ÜÇÜNCÜ MESELE:
Tercihin gerekmesi halinde bunun iki yolu vardır: 1) Umûmî. 2) Husûsî.
1) Umûmî tercih yolu: Bu konu usûl kitaplarında anlatılmış olmaktadır. Ancak bir nokta vardır ki üzerinde durulması ve sakınılması gerekmektedir. Şöyle ki: İnsanlardan birçoğu; tercih esnasında yapılması gereken yolu tutmayıp kendilerince zayıf (mercûh) görülen mezheplerin karalanması (ta'nedilmesi) yoluna girmektedirler. Kaldı ki bunlar, karaladıkları o kimselerin mezheplerini kabul etmekte, onları muteber saymakta ve dikkate almakta, fetva konusunda onlara da dayanmanın sahih olacağını bildirmektedirler. Buna rağmen karalarna yoluna gitmektedirler. Böyle bir durum, tercih makamında bulunan kimselere yakışmaz. Tercih konusunda meydana gelen bu kabil şeyler daha çok dört mezhep ile onları takip eden Dâvud-u Zâhirî'nin mezhebi vb. arasında olmaktadır. Burada dikkat edilmesi gereken bazı hususları zikredelim: (1)

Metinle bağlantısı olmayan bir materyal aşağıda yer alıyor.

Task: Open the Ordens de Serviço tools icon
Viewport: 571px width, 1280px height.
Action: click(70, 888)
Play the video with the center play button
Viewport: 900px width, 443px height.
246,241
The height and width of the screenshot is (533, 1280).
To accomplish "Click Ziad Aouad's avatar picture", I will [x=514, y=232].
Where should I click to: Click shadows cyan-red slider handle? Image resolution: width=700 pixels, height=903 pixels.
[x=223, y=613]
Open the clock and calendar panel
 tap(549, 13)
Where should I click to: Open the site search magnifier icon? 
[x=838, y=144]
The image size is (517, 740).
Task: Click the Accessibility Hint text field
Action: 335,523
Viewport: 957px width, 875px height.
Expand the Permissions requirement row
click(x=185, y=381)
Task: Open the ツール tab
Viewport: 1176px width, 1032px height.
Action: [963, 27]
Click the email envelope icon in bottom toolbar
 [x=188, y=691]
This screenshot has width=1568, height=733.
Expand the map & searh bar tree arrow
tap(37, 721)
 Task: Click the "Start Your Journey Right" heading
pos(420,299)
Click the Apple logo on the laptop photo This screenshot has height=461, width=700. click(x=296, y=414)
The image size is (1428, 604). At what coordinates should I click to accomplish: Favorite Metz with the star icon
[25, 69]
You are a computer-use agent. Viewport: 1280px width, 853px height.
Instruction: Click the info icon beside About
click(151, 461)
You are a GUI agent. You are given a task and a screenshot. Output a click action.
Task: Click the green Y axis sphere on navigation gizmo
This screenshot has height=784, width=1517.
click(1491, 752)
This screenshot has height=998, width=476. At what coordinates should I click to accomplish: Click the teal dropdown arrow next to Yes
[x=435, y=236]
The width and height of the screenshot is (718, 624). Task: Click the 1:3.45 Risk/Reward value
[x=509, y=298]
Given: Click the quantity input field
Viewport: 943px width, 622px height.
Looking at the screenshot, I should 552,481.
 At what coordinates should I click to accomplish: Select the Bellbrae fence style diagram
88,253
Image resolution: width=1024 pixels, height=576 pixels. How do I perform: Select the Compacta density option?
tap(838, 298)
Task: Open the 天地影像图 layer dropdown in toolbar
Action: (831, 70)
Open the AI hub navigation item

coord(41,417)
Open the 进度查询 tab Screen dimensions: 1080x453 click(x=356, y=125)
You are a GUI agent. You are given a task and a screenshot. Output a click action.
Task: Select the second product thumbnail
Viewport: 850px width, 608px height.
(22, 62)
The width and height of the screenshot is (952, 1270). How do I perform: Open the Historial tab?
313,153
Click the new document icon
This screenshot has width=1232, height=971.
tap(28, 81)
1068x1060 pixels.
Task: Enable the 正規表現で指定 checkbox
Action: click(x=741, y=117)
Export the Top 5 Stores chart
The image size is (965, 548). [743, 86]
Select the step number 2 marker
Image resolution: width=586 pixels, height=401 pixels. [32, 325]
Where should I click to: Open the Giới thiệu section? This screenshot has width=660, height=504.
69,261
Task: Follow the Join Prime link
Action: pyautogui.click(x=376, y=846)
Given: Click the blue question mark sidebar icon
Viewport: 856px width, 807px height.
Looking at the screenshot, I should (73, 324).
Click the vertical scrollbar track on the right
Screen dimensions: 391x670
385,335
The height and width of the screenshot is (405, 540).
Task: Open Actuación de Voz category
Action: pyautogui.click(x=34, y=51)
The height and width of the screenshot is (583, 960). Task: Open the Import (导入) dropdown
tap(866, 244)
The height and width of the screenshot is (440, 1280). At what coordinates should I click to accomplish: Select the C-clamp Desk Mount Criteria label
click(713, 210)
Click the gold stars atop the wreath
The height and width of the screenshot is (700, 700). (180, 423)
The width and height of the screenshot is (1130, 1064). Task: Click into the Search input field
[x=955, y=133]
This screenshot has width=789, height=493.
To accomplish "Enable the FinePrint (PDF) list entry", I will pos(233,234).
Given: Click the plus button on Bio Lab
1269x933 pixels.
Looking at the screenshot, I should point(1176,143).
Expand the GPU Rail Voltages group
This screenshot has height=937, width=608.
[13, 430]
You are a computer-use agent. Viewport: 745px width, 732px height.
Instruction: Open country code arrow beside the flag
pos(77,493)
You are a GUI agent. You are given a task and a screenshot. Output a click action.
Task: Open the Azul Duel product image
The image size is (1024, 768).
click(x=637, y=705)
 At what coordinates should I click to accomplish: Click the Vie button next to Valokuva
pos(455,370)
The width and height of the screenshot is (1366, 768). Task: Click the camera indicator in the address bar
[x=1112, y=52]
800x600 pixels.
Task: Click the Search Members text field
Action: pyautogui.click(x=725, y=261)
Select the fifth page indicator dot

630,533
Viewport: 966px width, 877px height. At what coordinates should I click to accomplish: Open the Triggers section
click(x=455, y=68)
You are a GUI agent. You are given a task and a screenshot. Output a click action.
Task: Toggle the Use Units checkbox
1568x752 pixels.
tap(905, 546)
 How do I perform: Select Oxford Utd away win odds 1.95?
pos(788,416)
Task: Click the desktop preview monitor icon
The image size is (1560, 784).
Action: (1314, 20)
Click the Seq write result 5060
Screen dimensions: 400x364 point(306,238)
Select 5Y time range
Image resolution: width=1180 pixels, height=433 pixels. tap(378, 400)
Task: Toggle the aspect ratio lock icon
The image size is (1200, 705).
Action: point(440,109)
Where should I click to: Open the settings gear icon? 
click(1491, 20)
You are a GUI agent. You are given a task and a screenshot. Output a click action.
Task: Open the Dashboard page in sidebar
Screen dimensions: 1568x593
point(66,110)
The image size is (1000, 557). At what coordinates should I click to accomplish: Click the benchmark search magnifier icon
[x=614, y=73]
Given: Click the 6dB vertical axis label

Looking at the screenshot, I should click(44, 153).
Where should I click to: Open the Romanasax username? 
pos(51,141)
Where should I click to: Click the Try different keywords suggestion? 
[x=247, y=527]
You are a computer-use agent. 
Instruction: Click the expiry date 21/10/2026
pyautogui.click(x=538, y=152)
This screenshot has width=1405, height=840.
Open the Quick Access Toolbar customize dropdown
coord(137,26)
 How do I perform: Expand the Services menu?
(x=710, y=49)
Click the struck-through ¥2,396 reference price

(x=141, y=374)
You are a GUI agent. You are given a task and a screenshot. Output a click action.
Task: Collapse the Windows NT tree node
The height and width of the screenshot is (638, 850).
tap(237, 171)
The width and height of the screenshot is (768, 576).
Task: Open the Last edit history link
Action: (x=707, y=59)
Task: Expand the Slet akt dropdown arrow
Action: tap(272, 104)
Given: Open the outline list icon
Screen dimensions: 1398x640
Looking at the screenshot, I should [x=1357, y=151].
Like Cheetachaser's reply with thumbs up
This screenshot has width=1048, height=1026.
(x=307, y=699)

İki şey arasında tercihte bulunmak, aslında farklı oldukları özellikte belli bir müştereklikten sonra olabilmektedir.[7]Aksi takdirde o, ikisinden birinin doğrudan iptali ve devre dışı bırakılması anlamına gelir. Böyle bir işleme ise "tercîh" denemez. Hal böyle olunca, bazı mezhep müntesiplerinin, diğer bir mezhebe ait görüşü karalamaları (ta'n) ve aynı (müşterek) özelliğe sahip olan iki şeyden birine yönelik eleştiride bulunmaları, tercîh yolundan çıkmak ve farklı başka bir yola sapmak olur. Bu ise ulemâya yakışmaz. Böyle bir eleştiri ve karalamayı ancak içtihada ehil olmayan, bununla birlikte böyle birşeye yeltenen kimseler yapabilir. Sözü edilen imamlar ise böyle olmaktan münezzehtirler.[8]Böyle bir tarz onlara yakışmaz. (2)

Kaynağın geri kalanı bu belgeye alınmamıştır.